▶ _REQUIRED TASK_: Reproduce, without alteration, the lines below from the line with "Task: Go to previous contract with left arrow" to the line with "Action: pyautogui.click(x=1398, y=14)", both included, and omit the pictures.

▶ _RECORDS FOR THE EXERCISE_:
_ _ _ _

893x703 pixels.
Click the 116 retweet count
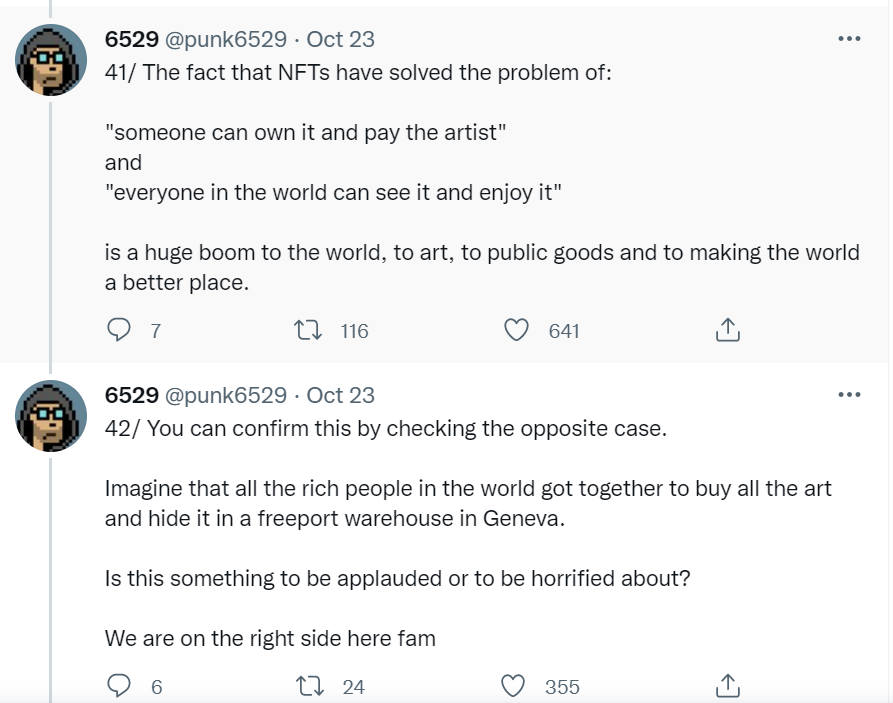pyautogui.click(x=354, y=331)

_ _ _ _

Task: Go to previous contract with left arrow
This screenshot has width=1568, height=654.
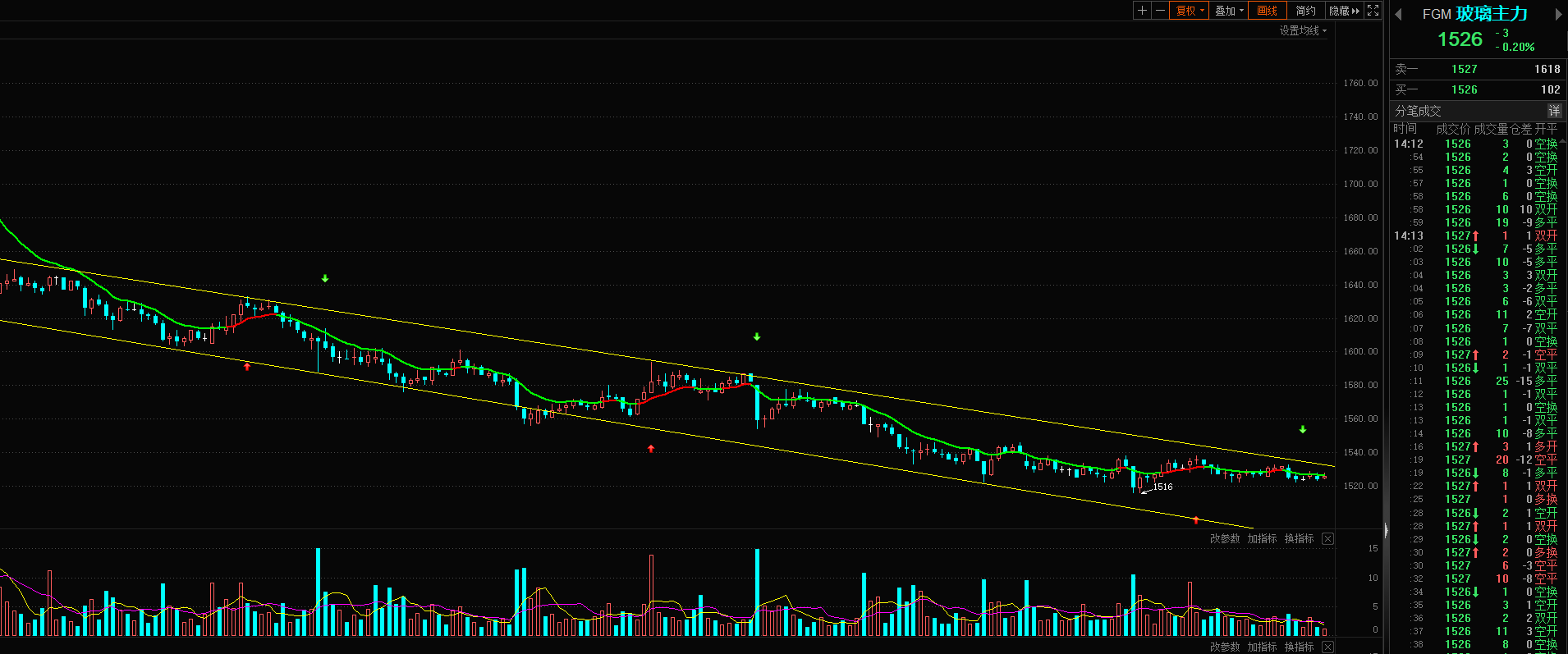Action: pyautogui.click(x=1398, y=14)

_ _ _ _

▶ _FINAL RESULT_:
Task: Go to previous contract with left arrow
This screenshot has width=1568, height=654.
Action: pyautogui.click(x=1398, y=14)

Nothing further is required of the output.